_CONSEGNA_
Disponi tutte le voci seguenti in un elenco JSON di stringhe, una stringa per ogni riga, tralasciando le righe vuote.

_DATI FORNITI_

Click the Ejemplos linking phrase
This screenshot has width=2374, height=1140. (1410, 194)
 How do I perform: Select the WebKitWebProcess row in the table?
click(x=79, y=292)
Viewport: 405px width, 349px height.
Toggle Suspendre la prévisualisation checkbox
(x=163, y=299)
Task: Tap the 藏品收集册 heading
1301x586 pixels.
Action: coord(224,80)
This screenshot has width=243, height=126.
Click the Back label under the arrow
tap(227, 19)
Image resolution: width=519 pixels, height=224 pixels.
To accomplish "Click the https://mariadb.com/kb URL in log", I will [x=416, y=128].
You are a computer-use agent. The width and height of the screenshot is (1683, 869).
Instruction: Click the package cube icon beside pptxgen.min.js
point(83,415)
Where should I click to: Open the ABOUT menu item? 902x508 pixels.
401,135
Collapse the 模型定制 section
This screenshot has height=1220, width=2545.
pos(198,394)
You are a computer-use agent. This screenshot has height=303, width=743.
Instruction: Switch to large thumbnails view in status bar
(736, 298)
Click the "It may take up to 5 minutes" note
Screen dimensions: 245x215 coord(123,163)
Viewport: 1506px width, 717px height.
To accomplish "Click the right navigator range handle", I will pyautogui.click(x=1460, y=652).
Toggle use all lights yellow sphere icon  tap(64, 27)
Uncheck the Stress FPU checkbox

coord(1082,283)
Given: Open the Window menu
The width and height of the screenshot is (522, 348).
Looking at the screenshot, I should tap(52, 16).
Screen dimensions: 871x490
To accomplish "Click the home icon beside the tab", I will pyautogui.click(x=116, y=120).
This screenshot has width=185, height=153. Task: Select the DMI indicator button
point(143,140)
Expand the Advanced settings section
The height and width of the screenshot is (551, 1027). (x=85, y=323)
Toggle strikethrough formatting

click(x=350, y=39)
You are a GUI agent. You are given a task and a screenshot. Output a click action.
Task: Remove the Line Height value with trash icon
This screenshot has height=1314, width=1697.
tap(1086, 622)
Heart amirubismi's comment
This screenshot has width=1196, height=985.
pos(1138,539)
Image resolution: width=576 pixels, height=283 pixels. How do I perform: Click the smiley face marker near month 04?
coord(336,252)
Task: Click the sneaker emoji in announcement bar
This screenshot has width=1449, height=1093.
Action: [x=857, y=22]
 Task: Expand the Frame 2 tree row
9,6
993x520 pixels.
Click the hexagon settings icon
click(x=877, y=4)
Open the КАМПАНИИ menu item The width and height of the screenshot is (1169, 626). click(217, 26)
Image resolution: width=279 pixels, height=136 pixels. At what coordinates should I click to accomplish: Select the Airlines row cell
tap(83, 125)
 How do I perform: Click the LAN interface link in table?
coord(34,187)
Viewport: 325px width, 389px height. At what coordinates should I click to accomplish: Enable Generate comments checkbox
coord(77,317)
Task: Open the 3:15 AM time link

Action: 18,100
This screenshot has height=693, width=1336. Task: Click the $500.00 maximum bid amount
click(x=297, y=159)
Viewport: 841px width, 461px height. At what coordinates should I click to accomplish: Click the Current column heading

_SOLUZIONE_
[
  "Click the Ejemplos linking phrase",
  "This screenshot has width=2374, height=1140. (1410, 194)",
  " How do I perform: Select the WebKitWebProcess row in the table?",
  "click(x=79, y=292)",
  "Viewport: 405px width, 349px height.",
  "Toggle Suspendre la prévisualisation checkbox",
  "(x=163, y=299)",
  "Task: Tap the 藏品收集册 heading",
  "1301x586 pixels.",
  "Action: coord(224,80)",
  "This screenshot has width=243, height=126.",
  "Click the Back label under the arrow",
  "tap(227, 19)",
  "Image resolution: width=519 pixels, height=224 pixels.",
  "To accomplish \"Click the https://mariadb.com/kb URL in log\", I will [x=416, y=128].",
  "You are a computer-use agent. The width and height of the screenshot is (1683, 869).",
  "Instruction: Click the package cube icon beside pptxgen.min.js",
  "point(83,415)",
  "Where should I click to: Open the ABOUT menu item? 902x508 pixels.",
  "401,135",
  "Collapse the 模型定制 section",
  "This screenshot has height=1220, width=2545.",
  "pos(198,394)",
  "You are a computer-use agent. This screenshot has height=303, width=743.",
  "Instruction: Switch to large thumbnails view in status bar",
  "(736, 298)",
  "Click the \"It may take up to 5 minutes\" note",
  "Screen dimensions: 245x215 coord(123,163)",
  "Viewport: 1506px width, 717px height.",
  "To accomplish \"Click the right navigator range handle\", I will pyautogui.click(x=1460, y=652).",
  "Toggle use all lights yellow sphere icon  tap(64, 27)",
  "Uncheck the Stress FPU checkbox",
  "coord(1082,283)",
  "Given: Open the Window menu",
  "The width and height of the screenshot is (522, 348).",
  "Looking at the screenshot, I should tap(52, 16).",
  "Screen dimensions: 871x490",
  "To accomplish \"Click the home icon beside the tab\", I will pyautogui.click(x=116, y=120).",
  "This screenshot has width=185, height=153. Task: Select the DMI indicator button",
  "point(143,140)",
  "Expand the Advanced settings section",
  "The height and width of the screenshot is (551, 1027). (x=85, y=323)",
  "Toggle strikethrough formatting",
  "click(x=350, y=39)",
  "You are a GUI agent. You are given a task and a screenshot. Output a click action.",
  "Task: Remove the Line Height value with trash icon",
  "This screenshot has height=1314, width=1697.",
  "tap(1086, 622)",
  "Heart amirubismi's comment",
  "This screenshot has width=1196, height=985.",
  "pos(1138,539)",
  "Image resolution: width=576 pixels, height=283 pixels. How do I perform: Click the smiley face marker near month 04?",
  "coord(336,252)",
  "Task: Click the sneaker emoji in announcement bar",
  "This screenshot has width=1449, height=1093.",
  "Action: [x=857, y=22]",
  " Task: Expand the Frame 2 tree row",
  "9,6",
  "993x520 pixels.",
  "Click the hexagon settings icon",
  "click(x=877, y=4)",
  "Open the КАМПАНИИ menu item The width and height of the screenshot is (1169, 626). click(217, 26)",
  "Image resolution: width=279 pixels, height=136 pixels. At what coordinates should I click to accomplish: Select the Airlines row cell",
  "tap(83, 125)",
  " How do I perform: Click the LAN interface link in table?",
  "coord(34,187)",
  "Viewport: 325px width, 389px height. At what coordinates should I click to accomplish: Enable Generate comments checkbox",
  "coord(77,317)",
  "Task: Open the 3:15 AM time link",
  "Action: 18,100",
  "This screenshot has height=693, width=1336. Task: Click the $500.00 maximum bid amount",
  "click(x=297, y=159)",
  "Viewport: 841px width, 461px height. At what coordinates should I click to accomplish: Click the Current column heading"
]